石破茂前首相が7日放送のMBSテレビ「よんチャンTV」(月~金曜午後3時40分、関西ローカル)に生出演。鈴木憲和農相が就任早々、石破前政権が打ち出したコメの増産路線を一転、方針変更させたことに言及した。

石破氏は「世界中で主要穀物ってあるじゃないですか。コメと麦とトウモロコシ。世界中で農地を増やしている。農業生産をあげてる。全世界がマーケットだから。そうなっていく時に日本だけがどんどん耕地面積が減る、農業者が減る。その根幹にコメ政策があったわけで、それは転換しなきゃいかんでしょ!」と増産路線の正当性を主張した。

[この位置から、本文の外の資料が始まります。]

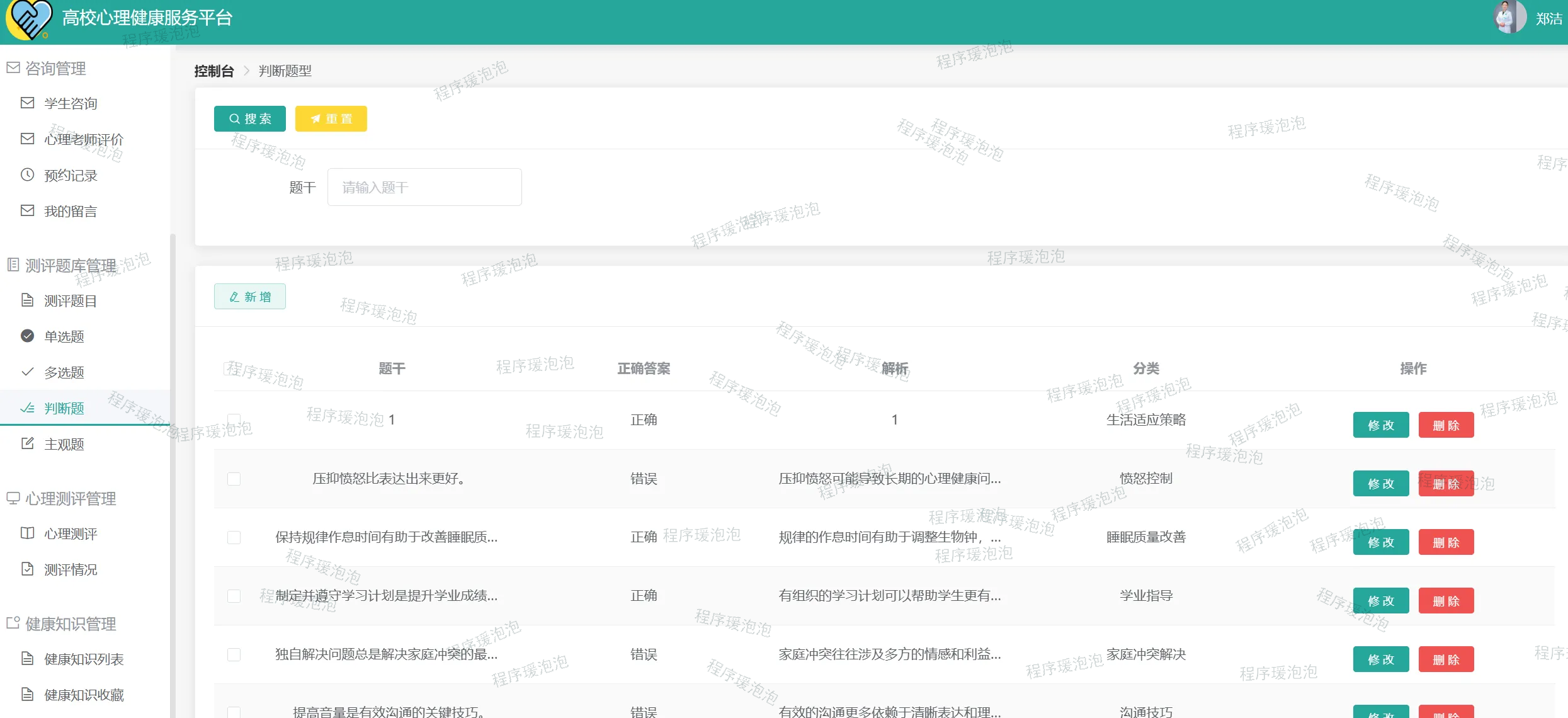The image size is (1568, 718).
Task: Click the book icon beside 心理测评
Action: point(27,533)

さらに増産する理由として「海外向けに需要を増やしていかなければなりません。これまでどれだけ日本のお米、本気で売りましたか?ってことです。おにぎり屋さん世界中で大人気なんだから。世界中にハンバーガー屋さんは4万軒あるわけで、おにぎり屋さんは2000軒しかない」とした。

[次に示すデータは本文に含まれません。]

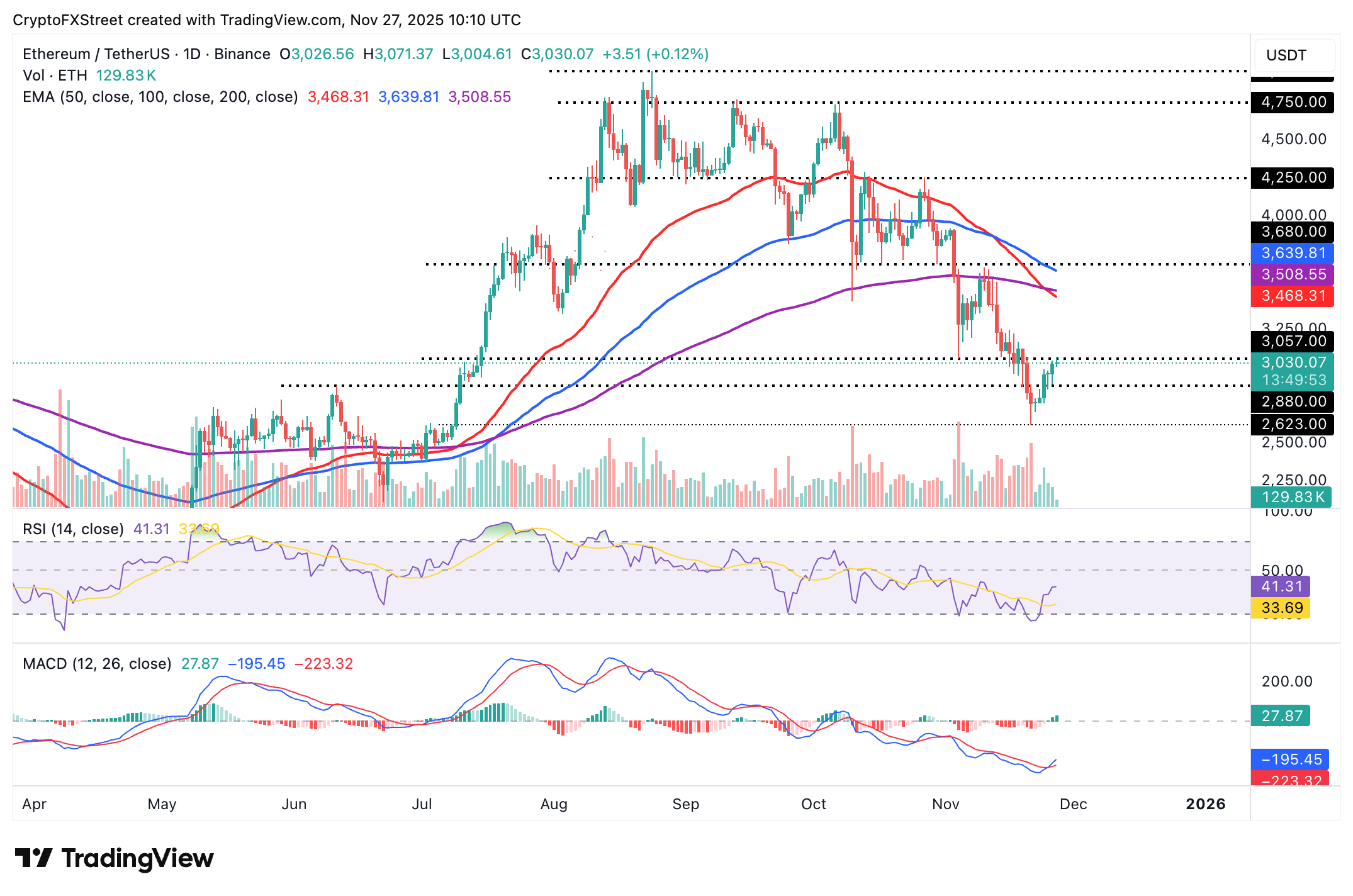Click the 4,250.00 price level label
The height and width of the screenshot is (896, 1353).
click(1293, 177)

鈴木氏は「いますぐに大幅増産に踏み切れば、需給のバランスを崩す」として、あくまで「需要に応じた生産」を基本とする考えを示している。コメの価格について、鈴木氏は「マーケットで決まるもので、政府はコミット(関与)しない」としている。

石破氏はコメ価格について「主食が高ければいいって話にはならないです。主食は安い方がいいに決まってます」とし、「土地改良は国民の税金を使って大規模化もやっている。なんにためにやっているかというと、消費者にリーズナブルな値段のお米を提供するためにやってるんで、利益は消費者が得なければなりません。当たり前のことです」と主張した。

「海外輸出するために努力しました、コストを下げるために努力した人には何らかの補償的なものを。お米の値段が下がっていく、お米作るのやってられませんよを止めるための政策は、また別途打たなきゃいけないんですけどね」としたうえで、「お米の生産を増やす、耕作放棄地の面積がどんどん広がって、決していいことだと私は思っていない。需要をどれだけ広げていくか、どれだけコストを下げるか。その時だけの利益、プラスマイナスだけを見て判断してはいかんのです」と力説した。